Instructions for the task: Copy each of the following items word for word, keeping every line as it appears.
::::::
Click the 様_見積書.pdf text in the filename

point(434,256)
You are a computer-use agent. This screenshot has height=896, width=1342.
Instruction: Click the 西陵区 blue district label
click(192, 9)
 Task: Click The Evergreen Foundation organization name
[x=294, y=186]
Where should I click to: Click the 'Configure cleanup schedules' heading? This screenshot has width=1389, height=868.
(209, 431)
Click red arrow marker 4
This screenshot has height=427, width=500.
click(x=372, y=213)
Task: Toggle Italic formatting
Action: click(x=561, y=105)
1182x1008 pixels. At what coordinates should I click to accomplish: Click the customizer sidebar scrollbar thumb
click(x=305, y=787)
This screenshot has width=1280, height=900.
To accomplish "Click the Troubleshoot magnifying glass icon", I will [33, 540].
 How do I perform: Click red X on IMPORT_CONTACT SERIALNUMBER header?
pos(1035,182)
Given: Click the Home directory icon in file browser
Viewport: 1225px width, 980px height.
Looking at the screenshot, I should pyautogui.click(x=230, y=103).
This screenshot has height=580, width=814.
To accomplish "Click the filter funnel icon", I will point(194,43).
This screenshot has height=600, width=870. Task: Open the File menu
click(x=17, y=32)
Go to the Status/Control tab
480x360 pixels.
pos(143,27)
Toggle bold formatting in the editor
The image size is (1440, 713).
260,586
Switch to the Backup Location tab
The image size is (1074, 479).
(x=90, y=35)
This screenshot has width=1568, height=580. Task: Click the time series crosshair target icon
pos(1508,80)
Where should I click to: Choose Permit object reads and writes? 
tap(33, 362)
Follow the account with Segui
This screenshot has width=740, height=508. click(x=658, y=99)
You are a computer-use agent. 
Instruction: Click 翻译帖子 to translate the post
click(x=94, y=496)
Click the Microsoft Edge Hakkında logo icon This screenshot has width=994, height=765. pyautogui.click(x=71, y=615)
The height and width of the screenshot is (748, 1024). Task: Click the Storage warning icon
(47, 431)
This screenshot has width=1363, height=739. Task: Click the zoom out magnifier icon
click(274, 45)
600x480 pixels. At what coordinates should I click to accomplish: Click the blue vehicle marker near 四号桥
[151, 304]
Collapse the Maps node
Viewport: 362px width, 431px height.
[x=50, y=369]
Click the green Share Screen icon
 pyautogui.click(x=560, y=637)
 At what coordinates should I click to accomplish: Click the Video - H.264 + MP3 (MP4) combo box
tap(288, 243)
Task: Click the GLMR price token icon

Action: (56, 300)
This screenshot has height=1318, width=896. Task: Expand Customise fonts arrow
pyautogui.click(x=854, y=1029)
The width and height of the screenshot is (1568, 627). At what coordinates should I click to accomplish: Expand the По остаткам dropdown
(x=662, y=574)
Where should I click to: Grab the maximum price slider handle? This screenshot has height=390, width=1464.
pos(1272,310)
::::::
Response to this task:
Click the 様_見積書.pdf text in the filename

point(434,256)
You are a computer-use agent. This screenshot has height=896, width=1342.
Instruction: Click the 西陵区 blue district label
click(192, 9)
 Task: Click The Evergreen Foundation organization name
[x=294, y=186]
Where should I click to: Click the 'Configure cleanup schedules' heading? This screenshot has width=1389, height=868.
(209, 431)
Click red arrow marker 4
This screenshot has height=427, width=500.
click(x=372, y=213)
Task: Toggle Italic formatting
Action: click(x=561, y=105)
1182x1008 pixels. At what coordinates should I click to accomplish: Click the customizer sidebar scrollbar thumb
click(x=305, y=787)
This screenshot has width=1280, height=900.
To accomplish "Click the Troubleshoot magnifying glass icon", I will [33, 540].
 How do I perform: Click red X on IMPORT_CONTACT SERIALNUMBER header?
pos(1035,182)
Given: Click the Home directory icon in file browser
Viewport: 1225px width, 980px height.
Looking at the screenshot, I should pyautogui.click(x=230, y=103).
This screenshot has height=580, width=814.
To accomplish "Click the filter funnel icon", I will point(194,43).
This screenshot has height=600, width=870. Task: Open the File menu
click(x=17, y=32)
Go to the Status/Control tab
480x360 pixels.
pos(143,27)
Toggle bold formatting in the editor
The image size is (1440, 713).
260,586
Switch to the Backup Location tab
The image size is (1074, 479).
(x=90, y=35)
This screenshot has width=1568, height=580. Task: Click the time series crosshair target icon
pos(1508,80)
Where should I click to: Choose Permit object reads and writes? 
tap(33, 362)
Follow the account with Segui
This screenshot has width=740, height=508. click(x=658, y=99)
You are a computer-use agent. 
Instruction: Click 翻译帖子 to translate the post
click(x=94, y=496)
Click the Microsoft Edge Hakkında logo icon This screenshot has width=994, height=765. pyautogui.click(x=71, y=615)
The height and width of the screenshot is (748, 1024). Task: Click the Storage warning icon
(47, 431)
This screenshot has width=1363, height=739. Task: Click the zoom out magnifier icon
click(274, 45)
600x480 pixels. At what coordinates should I click to accomplish: Click the blue vehicle marker near 四号桥
[151, 304]
Collapse the Maps node
Viewport: 362px width, 431px height.
[x=50, y=369]
Click the green Share Screen icon
 pyautogui.click(x=560, y=637)
 At what coordinates should I click to accomplish: Click the Video - H.264 + MP3 (MP4) combo box
tap(288, 243)
Task: Click the GLMR price token icon

Action: (56, 300)
This screenshot has height=1318, width=896. Task: Expand Customise fonts arrow
pyautogui.click(x=854, y=1029)
The width and height of the screenshot is (1568, 627). At what coordinates should I click to accomplish: Expand the По остаткам dropdown
(x=662, y=574)
Where should I click to: Grab the maximum price slider handle? This screenshot has height=390, width=1464.
pos(1272,310)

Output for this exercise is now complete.